TAREAS DEL EJERCICIO
• A. Responde estas preguntas sobre el texto acerca del voto por el Sí:
(i) ¿En quién había cifrado todas sus ilusiones quien narra en la primera elección de 2010?
(ii) ¿Durante cuántos años estudió quien narra en el Colegio San Carlos de Bogotá?
(iii) ¿En qué fecha fue la primera posesión de Santos?
• B. Reproduce sin ningún cambio el tramo del texto sobre el voto por el Sí que va desde "Pensé que con" hasta "otros personajes exitosos.".
• C. Prosigue el texto sobre el voto por el Sí a partir de su última oración.

TEXTO DE LECTURA
★ ★ ★

Votar por el Sí catapultará a Colombia a una nueva era de esperanza

Votar por el Sí catapultará a Colombia a una nueva era de esperanza

En la primera elección de 2010 no voté por Juan Manuel Santos. Es más, recuerdo que lloré cuando supe que había triunfado para suceder a Álvaro Uribe en la presidencia. Había cifrado todas mis ilusiones en Antanas Mockus, el excéntrico y brillante exrector/matemático de la Universidad Nacional, que para muchos representaba un cambio de paradigma en la política colombiana.

Pensé que con la llegada de Santos al poder —exministro de defensa del régimen uribista—, nos esperaban cuatro años más de lo mismo: guerra, guerra y más guerra. Santos me parecía un político aún más temible, indescifrable y astuto que el mismo Uribe.

Quizás por que conozco muy bien el entorno social y económico del cual él proviene. Durante 11 años estudié en el mismo colegio católico, benedictino, norteamericano: el Colegio San Carlos de Bogotá, el mismo centro de adiestramiento y domesticación en el que estudiaron el expresidente Andrés Pastrana, Francisco Santos (ex vicepresidente de Uribe) y el presidente del BID Luis Alberto Moreno, entre muchos otros personajes exitosos.

De aquellos severos curas y monjas, recibieron la misma instrucción y programación de winners, competitivos y sagaces, que los ha llevado a las posiciones que hoy ocupan.

En el caso particular de Juan Manuel Santos se aplica al pie de la letra la creencia de que sólo quienes conocen en profundidad el arte de la guerra pueden alcanzar la paz. Y no sólo por provenir de la clase social que lanzó al país al cataclismo: Santos, el guerrero que asestó los golpes más mortíferos y certeros a la guerrilla —la liberación de Ingrid Betancur y la baja de los jefes supremos Raúl Reyes y Alfonso Cano, entre otros— se transformó en el pacificador que supo entender que la continuidad de la guerra dejaría a Colombia anclada por mucho tiempo en el siglo XX y sus atrocidades.

Fui invitado a la primera posesión de Santos, el 7 de Agosto del 2010, por su cuñado, Mauricio Rodríguez, uno de mis mejores amigos desde la infancia y ex condiscípulo del San Carlos. Con profundo escepticismo me dispuse como muchos a escuchar su discurso de investidura. El presidente saliente, de manera excepcional, estaba presente en la ceremonia.

★ ★ ★

CONJUNTO DE REGISTROS
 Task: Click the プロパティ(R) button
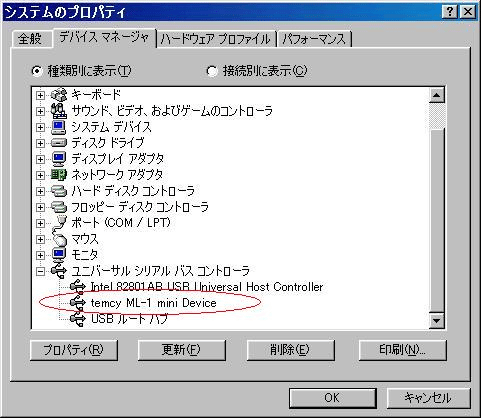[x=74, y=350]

★ ★ ★

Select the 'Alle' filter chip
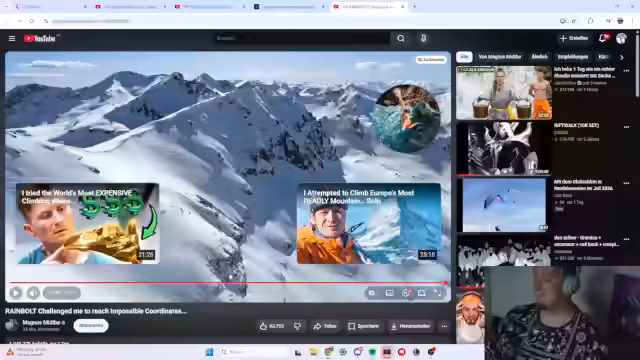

★ ★ ★

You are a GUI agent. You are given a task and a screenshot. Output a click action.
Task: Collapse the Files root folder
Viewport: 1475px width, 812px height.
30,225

★ ★ ★

RESPUESTAS
• A.
(i) En Antanas Mockus.
(ii) Durante 11 años.
(iii) El 7 de agosto de 2010.

• B.
Pensé que con la llegada de Santos al poder —exministro de defensa del régimen uribista—, nos esperaban cuatro años más de lo mismo: guerra, guerra y más guerra. Santos me parecía un político aún más temible, indescifrable y astuto que el mismo Uribe.

Quizás por que conozco muy bien el entorno social y económico del cual él proviene. Durante 11 años estudié en el mismo colegio católico, benedictino, norteamericano: el Colegio San Carlos de Bogotá, el mismo centro de adiestramiento y domesticación en el que estudiaron el expresidente Andrés Pastrana, Francisco Santos (ex vicepresidente de Uribe) y el presidente del BID Luis Alberto Moreno, entre muchos otros personajes exitosos.

• C.
Cuando todos esperábamos el anuncio de la continuidad de la política de ‘seguridad democrática’ de Uribe (la continuidad de la guerra), Santos sorprendió a todos —a Uribe primero— anunciando que a la llave de la paz no la había arrojado al mar, que la tenía en su bolsillo y que estaba decidido a usarla.

Varias veces me vi a mí mismo, de pie, aplaudiendo los inesperados anuncios que fue desgranando: el reconocimiento de la existencia de un conflicto armado (y no sólo de una amenaza terrorista), la radicación al día siguiente en el Congreso de una ley vanguardista para reconocer y reparar a millones de víctimas, así como una audaz política de restitución de tierras para los campesinos, despojados y desplazados, entre otros cambios profundos en el lenguaje y la lógica para percibir y enfrentar nuestra realidad.

También la decisión de liderar una discusión global sobre la necesidad de dar un nuevo enfoque a la lucha contra el narcotráfico, con la autoridad moral que nos otorga el enorme sufrimiento y la cuota infinita de sangre que lo colombianos hemos aportado a esta tragedia.

A partir de ese momento, Santos siguió dando pasos audaces: lo que para Uribe y sus seguidores se constituyó en una repugnante e imperdonable traición, para muchos representó una necesaria y saludable rectificación en el rumbo de un político con un pragmático sentido de la historia.

El próximo domingo 2 de octubre los colombianos enfrentaremos un dilema: confirmar que hemos cambiado y somos capaces de pasar la página de una guerra de más cinco décadas. O lo contrario: que no rectificaremos y dejaremos que nuestro país continúe desangrándose en una calle ciega.

Entre los aspectos negociados por el gobierno con las FARC hay puntos controversiales como la participación política de los guerrilleros. Deberán ser manejados con cuidado y apego a las instituciones. Pero lo pactado también será el principio de una reforma social que ayudará a millones de colombianos que hoy viven en condiciones inaceptables de marginación. Y esto trasciende a las FARC y al voto individual, y nos concierne a todos los colombianos como sociedad.

Los acuerdos de la Habana no son una fórmula perfecta ni una garantía de felicidad, pero si la oportunidad de superar unidos la desigualdad social y la intolerancia política que se encuentran en la raíz de un conflicto que ha sido un lastre por generaciones.

Yo votaré por el Sí para afirmar un proceso de reconciliación indispensable para reconstruir a Colombia y mirar al futuro como una sola nación.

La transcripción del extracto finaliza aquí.